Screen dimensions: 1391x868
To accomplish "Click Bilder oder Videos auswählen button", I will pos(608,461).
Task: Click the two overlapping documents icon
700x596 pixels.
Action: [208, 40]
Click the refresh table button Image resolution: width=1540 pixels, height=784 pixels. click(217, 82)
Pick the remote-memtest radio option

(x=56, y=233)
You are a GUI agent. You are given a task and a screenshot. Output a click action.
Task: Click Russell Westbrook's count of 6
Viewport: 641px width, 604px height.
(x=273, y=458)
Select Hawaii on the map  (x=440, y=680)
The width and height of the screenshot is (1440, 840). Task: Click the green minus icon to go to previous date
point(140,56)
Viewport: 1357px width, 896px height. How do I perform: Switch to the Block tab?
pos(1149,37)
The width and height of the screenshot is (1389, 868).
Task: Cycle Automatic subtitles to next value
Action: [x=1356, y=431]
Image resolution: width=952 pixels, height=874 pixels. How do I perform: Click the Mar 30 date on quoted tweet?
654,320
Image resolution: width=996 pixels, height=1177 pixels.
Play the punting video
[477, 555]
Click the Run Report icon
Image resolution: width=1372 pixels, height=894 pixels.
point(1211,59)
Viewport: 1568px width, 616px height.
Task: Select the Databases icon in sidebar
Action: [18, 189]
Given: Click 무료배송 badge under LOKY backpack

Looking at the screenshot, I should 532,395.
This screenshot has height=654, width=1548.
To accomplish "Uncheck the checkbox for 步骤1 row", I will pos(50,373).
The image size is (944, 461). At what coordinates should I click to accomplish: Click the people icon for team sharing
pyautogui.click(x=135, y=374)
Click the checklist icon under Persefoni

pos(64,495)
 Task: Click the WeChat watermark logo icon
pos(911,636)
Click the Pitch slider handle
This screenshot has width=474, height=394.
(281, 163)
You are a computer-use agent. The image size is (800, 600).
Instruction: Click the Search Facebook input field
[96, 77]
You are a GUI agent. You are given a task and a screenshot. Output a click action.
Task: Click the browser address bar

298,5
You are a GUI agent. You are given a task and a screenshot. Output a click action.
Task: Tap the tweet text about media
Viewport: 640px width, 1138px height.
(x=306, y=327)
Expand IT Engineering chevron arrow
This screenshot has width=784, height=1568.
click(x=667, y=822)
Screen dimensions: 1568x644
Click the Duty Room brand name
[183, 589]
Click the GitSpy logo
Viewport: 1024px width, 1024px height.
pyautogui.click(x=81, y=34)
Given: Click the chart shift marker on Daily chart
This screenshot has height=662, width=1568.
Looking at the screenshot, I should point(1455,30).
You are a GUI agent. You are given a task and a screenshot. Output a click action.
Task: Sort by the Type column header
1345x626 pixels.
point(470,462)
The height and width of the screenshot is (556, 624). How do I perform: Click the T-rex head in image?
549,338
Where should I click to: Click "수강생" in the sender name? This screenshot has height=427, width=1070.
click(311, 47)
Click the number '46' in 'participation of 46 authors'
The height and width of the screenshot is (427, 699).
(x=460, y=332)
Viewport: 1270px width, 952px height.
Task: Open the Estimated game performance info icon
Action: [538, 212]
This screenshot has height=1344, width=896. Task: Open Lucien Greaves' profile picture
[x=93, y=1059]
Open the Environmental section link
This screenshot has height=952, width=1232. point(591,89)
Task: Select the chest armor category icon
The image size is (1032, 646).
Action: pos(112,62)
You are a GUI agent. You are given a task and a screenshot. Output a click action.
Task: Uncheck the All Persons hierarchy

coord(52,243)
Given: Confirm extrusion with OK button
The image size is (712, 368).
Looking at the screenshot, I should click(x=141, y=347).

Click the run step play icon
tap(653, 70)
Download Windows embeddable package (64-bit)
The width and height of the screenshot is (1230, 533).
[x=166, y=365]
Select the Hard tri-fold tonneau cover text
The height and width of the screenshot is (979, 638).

::::::::

* [ASSIGNMENT]: Would you set down all the lines above, exactly and in full?

* [TASK RESULT]:
Screen dimensions: 1391x868
To accomplish "Click Bilder oder Videos auswählen button", I will pos(608,461).
Task: Click the two overlapping documents icon
700x596 pixels.
Action: [208, 40]
Click the refresh table button Image resolution: width=1540 pixels, height=784 pixels. click(217, 82)
Pick the remote-memtest radio option

(x=56, y=233)
You are a GUI agent. You are given a task and a screenshot. Output a click action.
Task: Click Russell Westbrook's count of 6
Viewport: 641px width, 604px height.
(x=273, y=458)
Select Hawaii on the map  (x=440, y=680)
The width and height of the screenshot is (1440, 840). Task: Click the green minus icon to go to previous date
point(140,56)
Viewport: 1357px width, 896px height. How do I perform: Switch to the Block tab?
pos(1149,37)
The width and height of the screenshot is (1389, 868).
Task: Cycle Automatic subtitles to next value
Action: [x=1356, y=431]
Image resolution: width=952 pixels, height=874 pixels. How do I perform: Click the Mar 30 date on quoted tweet?
654,320
Image resolution: width=996 pixels, height=1177 pixels.
Play the punting video
[477, 555]
Click the Run Report icon
Image resolution: width=1372 pixels, height=894 pixels.
point(1211,59)
Viewport: 1568px width, 616px height.
Task: Select the Databases icon in sidebar
Action: [18, 189]
Given: Click 무료배송 badge under LOKY backpack

Looking at the screenshot, I should 532,395.
This screenshot has height=654, width=1548.
To accomplish "Uncheck the checkbox for 步骤1 row", I will pos(50,373).
The image size is (944, 461). At what coordinates should I click to accomplish: Click the people icon for team sharing
pyautogui.click(x=135, y=374)
Click the checklist icon under Persefoni

pos(64,495)
 Task: Click the WeChat watermark logo icon
pos(911,636)
Click the Pitch slider handle
This screenshot has width=474, height=394.
(281, 163)
You are a computer-use agent. The image size is (800, 600).
Instruction: Click the Search Facebook input field
[96, 77]
You are a GUI agent. You are given a task and a screenshot. Output a click action.
Task: Click the browser address bar

298,5
You are a GUI agent. You are given a task and a screenshot. Output a click action.
Task: Tap the tweet text about media
Viewport: 640px width, 1138px height.
(x=306, y=327)
Expand IT Engineering chevron arrow
This screenshot has width=784, height=1568.
click(x=667, y=822)
Screen dimensions: 1568x644
Click the Duty Room brand name
[183, 589]
Click the GitSpy logo
Viewport: 1024px width, 1024px height.
pyautogui.click(x=81, y=34)
Given: Click the chart shift marker on Daily chart
This screenshot has height=662, width=1568.
Looking at the screenshot, I should point(1455,30).
You are a GUI agent. You are given a task and a screenshot. Output a click action.
Task: Sort by the Type column header
1345x626 pixels.
point(470,462)
The height and width of the screenshot is (556, 624). How do I perform: Click the T-rex head in image?
549,338
Where should I click to: Click "수강생" in the sender name? This screenshot has height=427, width=1070.
click(311, 47)
Click the number '46' in 'participation of 46 authors'
The height and width of the screenshot is (427, 699).
(x=460, y=332)
Viewport: 1270px width, 952px height.
Task: Open the Estimated game performance info icon
Action: [538, 212]
This screenshot has height=1344, width=896. Task: Open Lucien Greaves' profile picture
[x=93, y=1059]
Open the Environmental section link
This screenshot has height=952, width=1232. point(591,89)
Task: Select the chest armor category icon
The image size is (1032, 646).
Action: pos(112,62)
You are a GUI agent. You are given a task and a screenshot. Output a click action.
Task: Uncheck the All Persons hierarchy

coord(52,243)
Given: Confirm extrusion with OK button
The image size is (712, 368).
Looking at the screenshot, I should click(x=141, y=347).

Click the run step play icon
tap(653, 70)
Download Windows embeddable package (64-bit)
The width and height of the screenshot is (1230, 533).
[x=166, y=365]
Select the Hard tri-fold tonneau cover text
The height and width of the screenshot is (979, 638).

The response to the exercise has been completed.